Дикая яблоня

22
18
20
22
24
26
28
30

— Ну, конечно… Да еще бы вот так тебя обняла и не отпускала. Попробуй вырвись!

— Ултуган, ты мне ребра поломаешь!

— Поломаю… Майдан, почему ты такой худой?

— Не знаю…

— Наверное, потому, что двигаешься мало. Не помню, чтобы ты передвигался пешком. Все время у тебя работа такая, на коне да на коне. То ты учетчиком, то бригадиром.

— Тебе не жарко, Ултуган?

— Не жарко. А тебе? Может, мне отодвинуться, Майдан?

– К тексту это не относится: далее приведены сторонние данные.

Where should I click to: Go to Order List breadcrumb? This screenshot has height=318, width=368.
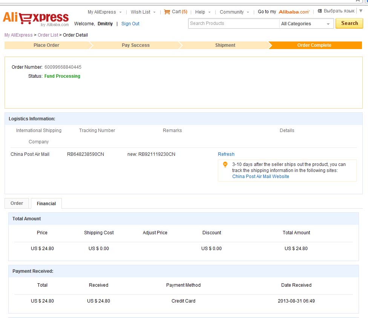(x=48, y=35)
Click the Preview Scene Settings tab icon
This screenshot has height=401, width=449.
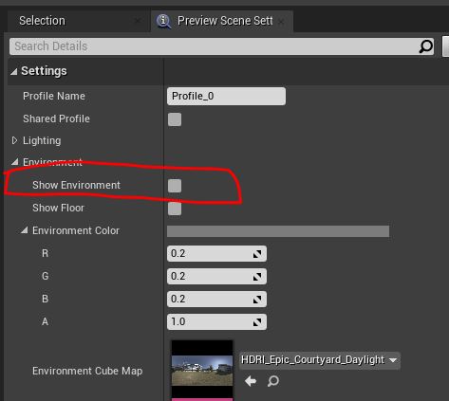coord(163,21)
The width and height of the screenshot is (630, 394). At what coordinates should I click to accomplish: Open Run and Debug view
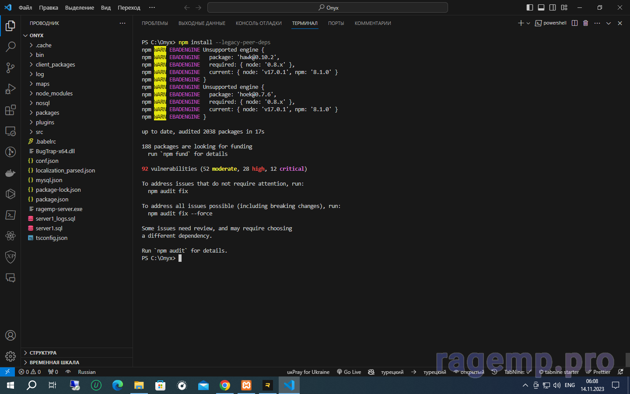(11, 89)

— Нет, нет. Лежи. У тебя кожа прохладная.

— И у тебя…

На вторую ночь из блаженного забвения их вывел грохочущий, словно гром, стук в двери дома. Это пришла Сандибала.

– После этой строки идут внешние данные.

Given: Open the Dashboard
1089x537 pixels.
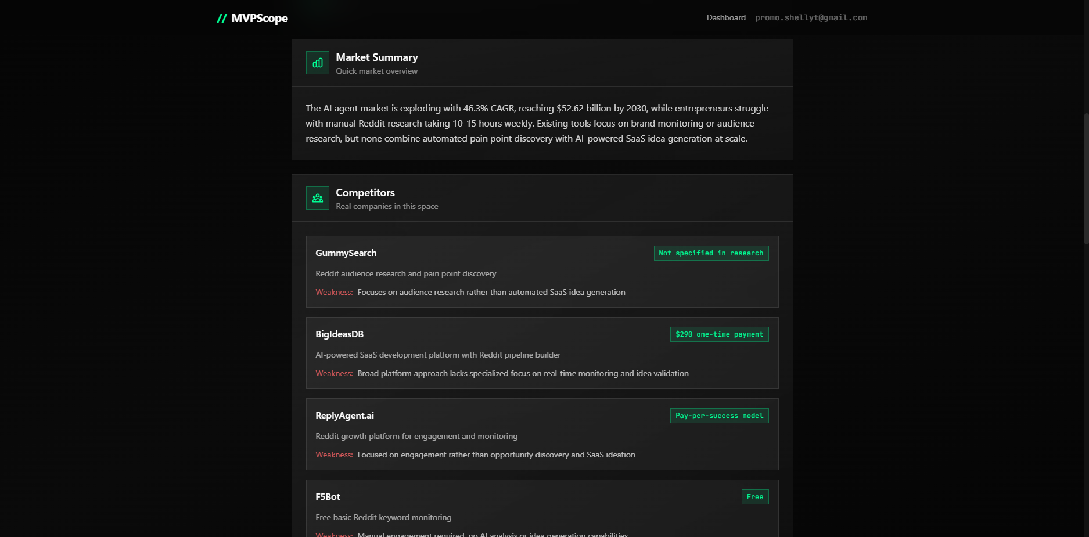Looking at the screenshot, I should 725,17.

— Ултуган! Эй, Ултуган, открой дверь! — кричала Сандибала и снова барабанила в дверь.

Позабывшие о существовании Сандибалы, впрочем как и всего окружающего мира, перепугались Майдан и Ултуган, затаили дыхание, замерли.

А дверь гремела. По ней колотили не то тяжелой палкой, не то железным прутом.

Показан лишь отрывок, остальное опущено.